| DOCUMENTO DE ORIGEM |
════

Adriano Machado/Crusoé"Se você examinar a história recente do Brasil, dos anos 1980 para cá, fizemos muitas reformas. Perdemos oportunidades, mas aproveitamos outras tantas. A gestão fiscal melhorou a olhos vistos"

‘Ou fazemos reformas ou teremos uma crise profunda’

Um dos maiores especialistas em finanças públicas do país, Marcos Mendes fala sobre as dificuldades de fazer reformas, mas assegura que o momento nunca foi tão propício para que elas sejam feitas
31.05.19

O economista Marcos José Mendes, de 54 anos, é um dos maiores especialistas em finanças públicas do país. Ao contrário de muitos de seus colegas de profissão adestrados no setor privado e com atuação no eixo Rio-São Paulo, ele fez carreira dentro do estado e na capital federal. Formado pela Universidade de Brasília, foi servidor do Tesouro Nacional e, desde 1995, é consultor do Senado. No governo Michel Temer, foi chefe da assessoria especial do então ministro da Fazenda, Henrique Meirelles.

Mendes, já há algum tempo, é uma das principais vozes dentro do funcionalismo público em favor das reformas da economia brasileira. Ele lança em agosto um livro intitulado Por que é difícil fazer reformas no Brasil?, no qual analisa a experiência de reformas mundo afora. Sua conclusão é a de que o Brasil, apesar dos muitos obstáculos que enfrenta para promover mudanças estruturais na economia, passa pelo momento mais propício para que elas sejam feitas. A seguir, os principais trechos da entrevista.

Por que é tão difícil fazer reformas no Brasil?
Fiz um estudo da experiência internacional de reformas e a primeira constatação foi a de que é difícil fazer reforma em qualquer lugar do mundo. Estou falando de reformas que abrem mercado, que fazem privatizações, ajustam as contas públicas e reduzem subsídios pagos pelo governo. É difícil fazê-las porque quebram privilégios estabelecidos para pequenos grupos e geram benefícios difusos. Aí os prejudicados, facilmente identificados, se organizam para resistir, ao passo que, como os benefícios são difusos, a população não percebe de imediato seus pontos positivos e não defende as reformas. Além disso, o sacrifício vem antes do benefício. Algumas reformas demoraram 15, 20 anos para mudar a vida da população. O ciclo eleitoral também é curto, o que faz com que o político as evite, pois ele corre o risco de perder a eleição antes de os efeitos positivos das reformas aparecerem.

O político evita reformar para não comprometer a eleição seguinte.

════

| DADOS FORNECIDOS |

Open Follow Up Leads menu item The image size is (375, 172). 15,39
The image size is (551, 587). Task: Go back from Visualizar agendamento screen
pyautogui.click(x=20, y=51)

════

| OBJETIVO |
Imprima, sem qualquer alteração, o trecho do documento de origem que começa em "Mendes, já há" e termina em "trechos da entrevista.". Use somente o documento de origem como base.

| RESPOSTA |
Mendes, já há algum tempo, é uma das principais vozes dentro do funcionalismo público em favor das reformas da economia brasileira. Ele lança em agosto um livro intitulado Por que é difícil fazer reformas no Brasil?, no qual analisa a experiência de reformas mundo afora. Sua conclusão é a de que o Brasil, apesar dos muitos obstáculos que enfrenta para promover mudanças estruturais na economia, passa pelo momento mais propício para que elas sejam feitas. A seguir, os principais trechos da entrevista.